How Do You Configure a Custom Domain?

You can optionally configure a custom domain with input variables create_dns_entries and custom_domain_names.

This will create an A records for each domain provided in custom_domain_names pointing to the Load Balancer's public IP address. Note that you will also have to provide a managed zone name with dns_managed_zone_name variable.

How Do You Configure SSL?

You can enable SSL with the input variable enable_ssl.

To use HTTPS or SSL load balancing, you must associate at least one SSL certificate with the load balancer's target proxy using the ssl_certificates input variable. You can configure the target proxy with up to ten SSL certificates.
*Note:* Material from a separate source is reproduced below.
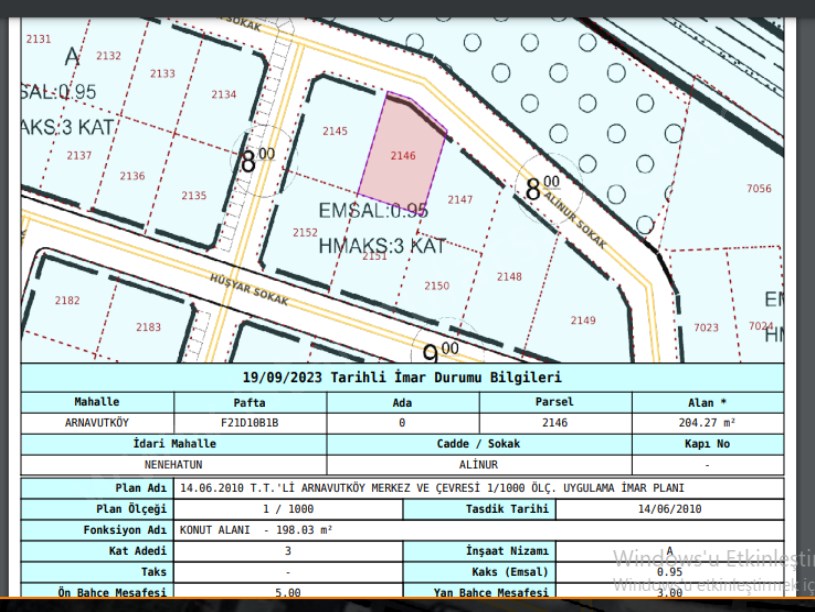Click the highlighted parcel 2146 on map
Screen dimensions: 815x612
pos(403,155)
For HTTP(S) Proxy Load Balancing, Google encrypts traffic between the load balancer and backend instances. SSL certificate resources are not required on individual VM instances.

Using Self-managed SSL certificates

To use self-managed SSL certificates, you must have an existing SSL certificate resource. You can pass the certificate self links using the ssl_certificates input variable.

How Do You Configure Access Logging and Monitoring?

NOTE: This is part of Alpha release of GCP HTTP(S) Load Balancing Logging. For full details, see the official documentation.

Access logs with a Google Cloud Storage Bucket backend

If you intend to use the load balancer for serving a static site using a Google Cloud Storage bucket backend, you can optionally configure access logging for your bucket.

How to view logs

Each HTTP(S) request is logged temporarily via Stackdriver Logging. During the Alpha testing phase, logging is automatic and does not need to be enabled. To view logs, go to the Logs Viewer.

What is logged

HTTP(S) Load Balancing log entries contain information useful for monitoring and debugging your HTTP(S) traffic. Log entries contain the following types of information:

  • General information shown in most GCP logs, such as severity, project ID, project number, timestamp, and so on.
  • HttpRequest log fields. However, HttpRequest.protocol and HttpRequest.latency are not populated for HTTP(S) Load Balancing Stackdriver logs.
  • a statusDetails field inside the structPayload. This field holds a string that explains why the load balancer returned the HTTP status that it did.

Monitoring

HTTP(S) Load Balancing exports monitoring data to Stackdriver.

Monitoring metrics can be used for the following purposes:

  • Evaluate a load balancer's configuration, usage, and performance
  • Troubleshoot problems
  • Improve resource utilization and user experience

In addition to the predefined dashboards in Stackdriver, you can create custom dashboards, set up alerts, and query the metrics through the Stackdriver monitoring API.